• _Work item_
Whenever a line in the data contains "agent", show that line.

• _Information given_
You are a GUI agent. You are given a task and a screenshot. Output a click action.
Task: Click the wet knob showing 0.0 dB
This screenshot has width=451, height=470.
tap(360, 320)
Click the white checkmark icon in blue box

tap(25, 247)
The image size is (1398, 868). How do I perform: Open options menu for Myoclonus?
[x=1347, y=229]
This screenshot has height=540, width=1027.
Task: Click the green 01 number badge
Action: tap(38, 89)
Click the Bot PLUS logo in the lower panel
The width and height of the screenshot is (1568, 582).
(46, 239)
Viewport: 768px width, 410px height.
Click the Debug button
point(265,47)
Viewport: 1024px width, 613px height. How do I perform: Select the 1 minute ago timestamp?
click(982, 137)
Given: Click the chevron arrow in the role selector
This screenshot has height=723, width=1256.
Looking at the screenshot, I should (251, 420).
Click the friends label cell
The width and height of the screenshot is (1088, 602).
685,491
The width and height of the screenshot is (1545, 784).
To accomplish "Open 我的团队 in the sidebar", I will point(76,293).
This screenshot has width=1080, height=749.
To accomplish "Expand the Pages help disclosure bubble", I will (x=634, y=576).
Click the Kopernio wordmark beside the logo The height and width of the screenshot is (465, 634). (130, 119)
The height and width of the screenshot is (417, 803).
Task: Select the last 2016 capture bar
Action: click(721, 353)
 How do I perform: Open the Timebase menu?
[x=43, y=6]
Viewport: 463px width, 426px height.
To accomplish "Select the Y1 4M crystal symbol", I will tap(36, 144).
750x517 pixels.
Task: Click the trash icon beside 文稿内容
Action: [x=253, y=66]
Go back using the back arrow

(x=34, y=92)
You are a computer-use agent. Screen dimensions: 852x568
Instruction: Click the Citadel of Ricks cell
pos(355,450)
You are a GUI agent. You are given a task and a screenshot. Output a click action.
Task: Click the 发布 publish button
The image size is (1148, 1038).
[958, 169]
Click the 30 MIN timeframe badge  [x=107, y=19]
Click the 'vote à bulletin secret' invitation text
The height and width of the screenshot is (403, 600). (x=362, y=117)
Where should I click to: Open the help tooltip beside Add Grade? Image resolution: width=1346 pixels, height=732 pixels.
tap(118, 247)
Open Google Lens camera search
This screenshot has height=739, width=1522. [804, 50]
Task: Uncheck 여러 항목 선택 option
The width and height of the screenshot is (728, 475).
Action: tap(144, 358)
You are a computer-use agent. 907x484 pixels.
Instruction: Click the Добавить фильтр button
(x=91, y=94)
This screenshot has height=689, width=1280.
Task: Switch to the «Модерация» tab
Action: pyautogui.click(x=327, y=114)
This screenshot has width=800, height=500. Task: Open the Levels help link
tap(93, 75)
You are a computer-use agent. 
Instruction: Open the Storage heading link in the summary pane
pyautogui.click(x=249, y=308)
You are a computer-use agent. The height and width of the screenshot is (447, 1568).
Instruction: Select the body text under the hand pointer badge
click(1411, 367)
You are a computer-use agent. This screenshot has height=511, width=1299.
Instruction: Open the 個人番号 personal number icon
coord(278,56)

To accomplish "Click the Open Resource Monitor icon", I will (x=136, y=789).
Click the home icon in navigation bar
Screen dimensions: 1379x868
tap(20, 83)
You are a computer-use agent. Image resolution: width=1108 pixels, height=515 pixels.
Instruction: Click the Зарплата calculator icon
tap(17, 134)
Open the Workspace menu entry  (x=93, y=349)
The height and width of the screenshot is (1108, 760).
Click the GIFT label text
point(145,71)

• _Exercise result_
You are a GUI agent. You are given a task and a screenshot. Output a click action.
You are a computer-use agent. Screen dimensions: 852x568
You are a GUI agent. You are given a task and a screenshot. Output a click action.
You are a computer-use agent. 907x484 pixels.
You are a computer-use agent. 
You are a computer-use agent. The height and width of the screenshot is (447, 1568).
You are a computer-use agent. This screenshot has height=511, width=1299.
You are a computer-use agent. Image resolution: width=1108 pixels, height=515 pixels.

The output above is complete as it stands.